■ Data shown
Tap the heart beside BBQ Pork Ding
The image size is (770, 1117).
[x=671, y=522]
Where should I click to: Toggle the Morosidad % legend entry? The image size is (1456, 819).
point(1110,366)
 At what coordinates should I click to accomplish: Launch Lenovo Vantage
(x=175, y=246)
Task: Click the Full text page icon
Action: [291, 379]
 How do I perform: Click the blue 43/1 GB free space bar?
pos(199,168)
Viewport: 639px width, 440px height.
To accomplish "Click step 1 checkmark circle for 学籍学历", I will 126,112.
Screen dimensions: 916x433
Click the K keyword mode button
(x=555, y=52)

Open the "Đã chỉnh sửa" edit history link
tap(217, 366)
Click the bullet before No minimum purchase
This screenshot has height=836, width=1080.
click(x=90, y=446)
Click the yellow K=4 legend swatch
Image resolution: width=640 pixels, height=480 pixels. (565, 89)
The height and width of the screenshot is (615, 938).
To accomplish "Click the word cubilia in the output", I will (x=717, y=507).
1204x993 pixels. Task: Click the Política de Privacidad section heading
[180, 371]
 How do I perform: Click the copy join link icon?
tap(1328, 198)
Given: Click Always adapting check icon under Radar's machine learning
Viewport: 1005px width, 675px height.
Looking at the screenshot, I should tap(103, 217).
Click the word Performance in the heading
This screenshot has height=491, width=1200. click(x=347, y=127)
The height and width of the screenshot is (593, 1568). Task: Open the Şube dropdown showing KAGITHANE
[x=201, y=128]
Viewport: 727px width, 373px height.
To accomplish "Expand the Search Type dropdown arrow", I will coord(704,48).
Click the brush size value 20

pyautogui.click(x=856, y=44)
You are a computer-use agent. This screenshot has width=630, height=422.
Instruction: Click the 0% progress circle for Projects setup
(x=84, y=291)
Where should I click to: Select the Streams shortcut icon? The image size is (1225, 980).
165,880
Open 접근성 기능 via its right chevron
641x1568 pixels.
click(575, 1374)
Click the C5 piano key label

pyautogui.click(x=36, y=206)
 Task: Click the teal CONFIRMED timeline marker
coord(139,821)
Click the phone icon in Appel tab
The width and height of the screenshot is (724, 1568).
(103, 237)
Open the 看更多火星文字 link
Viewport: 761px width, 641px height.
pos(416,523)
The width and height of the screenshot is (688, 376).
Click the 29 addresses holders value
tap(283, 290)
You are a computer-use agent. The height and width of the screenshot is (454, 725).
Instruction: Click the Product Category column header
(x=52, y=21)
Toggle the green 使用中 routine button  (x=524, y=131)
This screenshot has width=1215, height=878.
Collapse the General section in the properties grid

■ Work instruction
I'd like the records returned exactly as they were written, please.

■ Solution
Tap the heart beside BBQ Pork Ding
The image size is (770, 1117).
[x=671, y=522]
Where should I click to: Toggle the Morosidad % legend entry? The image size is (1456, 819).
point(1110,366)
 At what coordinates should I click to accomplish: Launch Lenovo Vantage
(x=175, y=246)
Task: Click the Full text page icon
Action: [291, 379]
 How do I perform: Click the blue 43/1 GB free space bar?
pos(199,168)
Viewport: 639px width, 440px height.
To accomplish "Click step 1 checkmark circle for 学籍学历", I will 126,112.
Screen dimensions: 916x433
Click the K keyword mode button
(x=555, y=52)

Open the "Đã chỉnh sửa" edit history link
tap(217, 366)
Click the bullet before No minimum purchase
This screenshot has height=836, width=1080.
click(x=90, y=446)
Click the yellow K=4 legend swatch
Image resolution: width=640 pixels, height=480 pixels. (565, 89)
The height and width of the screenshot is (615, 938).
To accomplish "Click the word cubilia in the output", I will (x=717, y=507).
1204x993 pixels. Task: Click the Política de Privacidad section heading
[180, 371]
 How do I perform: Click the copy join link icon?
tap(1328, 198)
Given: Click Always adapting check icon under Radar's machine learning
Viewport: 1005px width, 675px height.
Looking at the screenshot, I should tap(103, 217).
Click the word Performance in the heading
This screenshot has height=491, width=1200. click(x=347, y=127)
The height and width of the screenshot is (593, 1568). Task: Open the Şube dropdown showing KAGITHANE
[x=201, y=128]
Viewport: 727px width, 373px height.
To accomplish "Expand the Search Type dropdown arrow", I will coord(704,48).
Click the brush size value 20

pyautogui.click(x=856, y=44)
You are a computer-use agent. This screenshot has width=630, height=422.
Instruction: Click the 0% progress circle for Projects setup
(x=84, y=291)
Where should I click to: Select the Streams shortcut icon? The image size is (1225, 980).
165,880
Open 접근성 기능 via its right chevron
641x1568 pixels.
click(575, 1374)
Click the C5 piano key label

pyautogui.click(x=36, y=206)
 Task: Click the teal CONFIRMED timeline marker
coord(139,821)
Click the phone icon in Appel tab
The width and height of the screenshot is (724, 1568).
(103, 237)
Open the 看更多火星文字 link
Viewport: 761px width, 641px height.
pos(416,523)
The width and height of the screenshot is (688, 376).
Click the 29 addresses holders value
tap(283, 290)
You are a computer-use agent. The height and width of the screenshot is (454, 725).
Instruction: Click the Product Category column header
(x=52, y=21)
Toggle the green 使用中 routine button  (x=524, y=131)
This screenshot has width=1215, height=878.
Collapse the General section in the properties grid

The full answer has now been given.